Equipping parents to spot and respond to early signs of mental distress in young children is part of a new national strategy aimed at preventing illness.
National Mental Health Commission chief executive Christine Morgan has labelled it a world-first plan to protect the mental wellbeing of children under 12.
"We've got plenty of youth mental health strategies, plenty of mental health strategies for adults. We've never had one for children before," she told reporters in Canberra on Tuesday.
The strategy uses previously announced funding including for subsidised psychology sessions for family members and carers, 15 mental health clinics specifically for under-12s and boosting children's helpline funding.
It aims to equip parents to spot the signs of mental distress so they can get their children help before things escalate.
For example, a sore tummy might be a sign of anxiety.

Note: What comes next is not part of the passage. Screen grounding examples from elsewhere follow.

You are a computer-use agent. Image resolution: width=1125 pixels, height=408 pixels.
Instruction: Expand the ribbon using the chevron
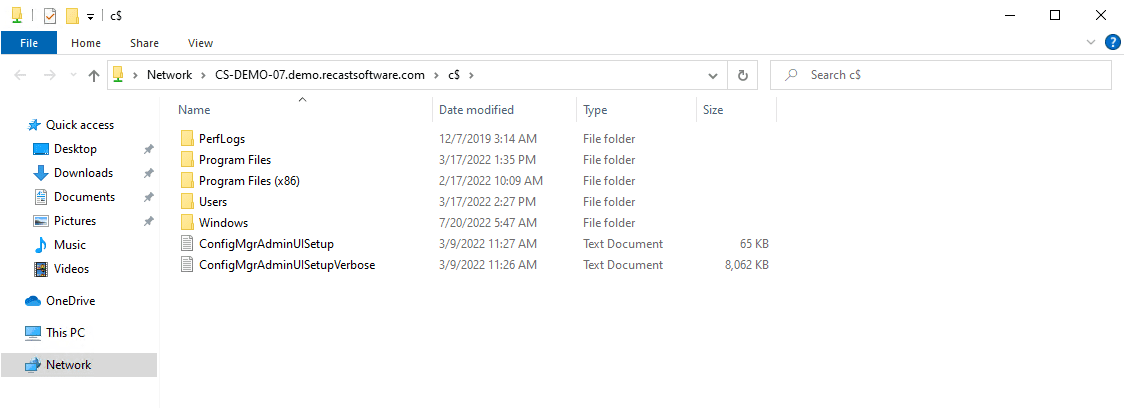tap(1091, 43)
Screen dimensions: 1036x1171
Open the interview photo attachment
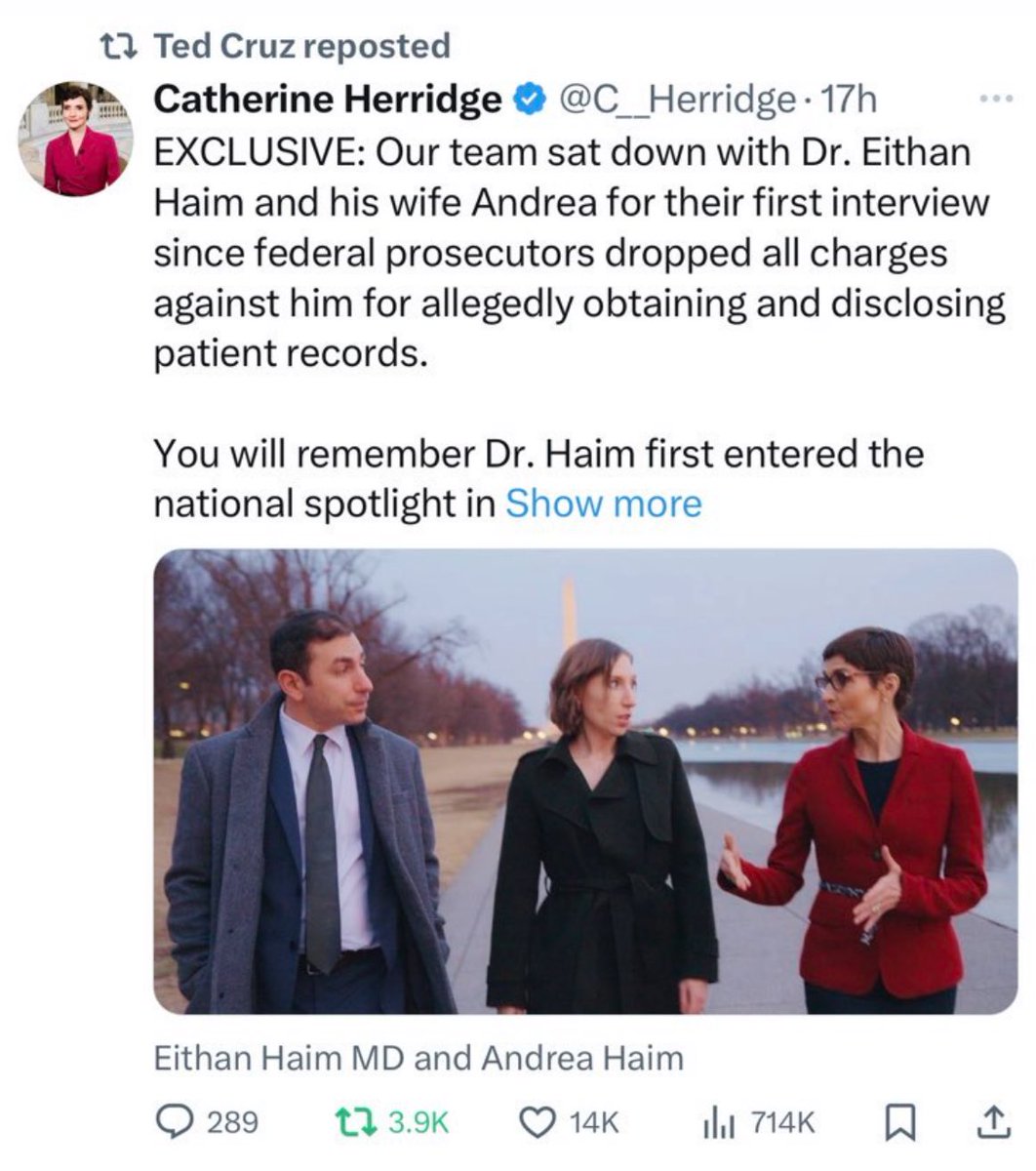pos(585,781)
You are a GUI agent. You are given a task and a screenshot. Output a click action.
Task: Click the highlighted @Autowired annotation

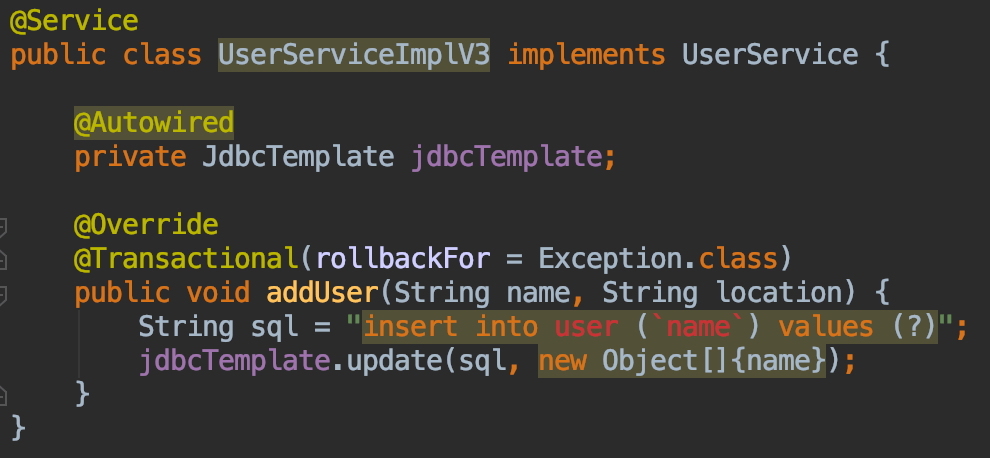click(x=154, y=123)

"Don't wait for a sign of illness - look for when your child appears to be struggling a bit," Ms Morgan said.
"Do listen to your instincts, because if you notice something is slightly different in your child, then probably there is.

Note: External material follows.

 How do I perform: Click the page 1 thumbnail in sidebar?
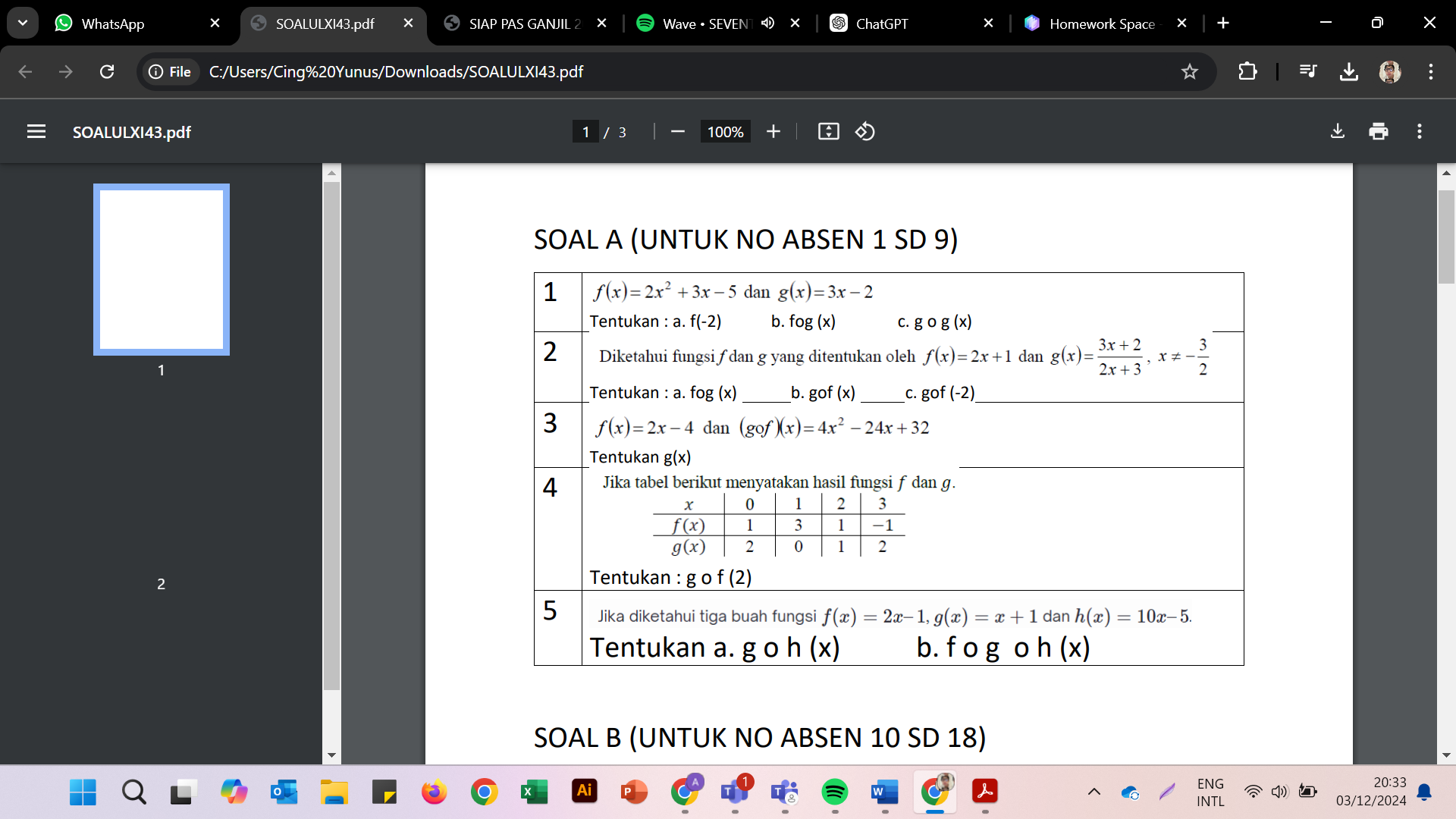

"How are they enjoying their daily activities, are they enjoying the daily activities, are they a bit anxious about going to school, are they making excuses for not going to school, are they moody, are they engaging with their friends?"
Half of all adult mental health conditions emerge before the age of 14 but young children frequently don't receive professional help.
Ms Morgan hopes letting children know it's OK to feel like they're not coping, and making sure they can get help, can prevent more serious or chronic illness.
Health Minister Greg Hunt said prolonged COVID-19 lockdowns had produced immense mental strain.
"What is absolutely important is there's hope. There's hope for individuals and there's hope for parents and the community as a whole," he said.